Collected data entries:
=====

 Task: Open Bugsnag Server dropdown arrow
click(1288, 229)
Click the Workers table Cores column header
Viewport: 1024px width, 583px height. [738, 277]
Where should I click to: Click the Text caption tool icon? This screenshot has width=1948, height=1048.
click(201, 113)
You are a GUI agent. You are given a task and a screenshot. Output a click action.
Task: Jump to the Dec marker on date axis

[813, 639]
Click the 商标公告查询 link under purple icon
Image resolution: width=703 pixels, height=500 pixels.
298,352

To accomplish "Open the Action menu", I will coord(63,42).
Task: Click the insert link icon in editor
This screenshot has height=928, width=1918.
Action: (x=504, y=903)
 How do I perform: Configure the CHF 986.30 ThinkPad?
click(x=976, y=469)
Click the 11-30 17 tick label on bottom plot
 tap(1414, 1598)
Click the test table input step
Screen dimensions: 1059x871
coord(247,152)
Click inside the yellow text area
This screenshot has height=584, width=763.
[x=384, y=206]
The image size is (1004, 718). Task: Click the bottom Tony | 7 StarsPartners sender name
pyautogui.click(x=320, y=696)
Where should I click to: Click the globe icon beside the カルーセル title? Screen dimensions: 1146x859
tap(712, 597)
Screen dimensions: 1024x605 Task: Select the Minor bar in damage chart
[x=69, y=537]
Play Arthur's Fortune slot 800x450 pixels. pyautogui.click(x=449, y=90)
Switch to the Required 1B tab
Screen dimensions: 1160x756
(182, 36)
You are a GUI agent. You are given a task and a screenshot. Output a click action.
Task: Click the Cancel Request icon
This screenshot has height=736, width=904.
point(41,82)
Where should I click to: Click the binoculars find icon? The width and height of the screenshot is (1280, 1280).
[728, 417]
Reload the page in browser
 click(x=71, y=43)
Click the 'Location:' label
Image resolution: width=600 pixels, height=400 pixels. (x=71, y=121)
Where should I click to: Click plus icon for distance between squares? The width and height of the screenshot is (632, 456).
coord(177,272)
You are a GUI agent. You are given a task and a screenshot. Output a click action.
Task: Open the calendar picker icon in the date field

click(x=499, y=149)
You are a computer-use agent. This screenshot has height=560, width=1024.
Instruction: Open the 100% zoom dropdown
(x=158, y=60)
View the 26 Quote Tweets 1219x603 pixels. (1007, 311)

=====

** Work instruction **
Would you give the entries back word for word?

** Output for this task **
 Task: Open Bugsnag Server dropdown arrow
click(1288, 229)
Click the Workers table Cores column header
Viewport: 1024px width, 583px height. [738, 277]
Where should I click to: Click the Text caption tool icon? This screenshot has width=1948, height=1048.
click(201, 113)
You are a GUI agent. You are given a task and a screenshot. Output a click action.
Task: Jump to the Dec marker on date axis

[813, 639]
Click the 商标公告查询 link under purple icon
Image resolution: width=703 pixels, height=500 pixels.
298,352

To accomplish "Open the Action menu", I will coord(63,42).
Task: Click the insert link icon in editor
This screenshot has height=928, width=1918.
Action: (x=504, y=903)
 How do I perform: Configure the CHF 986.30 ThinkPad?
click(x=976, y=469)
Click the 11-30 17 tick label on bottom plot
 tap(1414, 1598)
Click the test table input step
Screen dimensions: 1059x871
coord(247,152)
Click inside the yellow text area
This screenshot has height=584, width=763.
[x=384, y=206]
The image size is (1004, 718). Task: Click the bottom Tony | 7 StarsPartners sender name
pyautogui.click(x=320, y=696)
Where should I click to: Click the globe icon beside the カルーセル title? Screen dimensions: 1146x859
tap(712, 597)
Screen dimensions: 1024x605 Task: Select the Minor bar in damage chart
[x=69, y=537]
Play Arthur's Fortune slot 800x450 pixels. pyautogui.click(x=449, y=90)
Switch to the Required 1B tab
Screen dimensions: 1160x756
(182, 36)
You are a GUI agent. You are given a task and a screenshot. Output a click action.
Task: Click the Cancel Request icon
This screenshot has height=736, width=904.
point(41,82)
Where should I click to: Click the binoculars find icon? The width and height of the screenshot is (1280, 1280).
[728, 417]
Reload the page in browser
 click(x=71, y=43)
Click the 'Location:' label
Image resolution: width=600 pixels, height=400 pixels. (x=71, y=121)
Where should I click to: Click plus icon for distance between squares? The width and height of the screenshot is (632, 456).
coord(177,272)
You are a GUI agent. You are given a task and a screenshot. Output a click action.
Task: Open the calendar picker icon in the date field

click(x=499, y=149)
You are a computer-use agent. This screenshot has height=560, width=1024.
Instruction: Open the 100% zoom dropdown
(x=158, y=60)
View the 26 Quote Tweets 1219x603 pixels. (1007, 311)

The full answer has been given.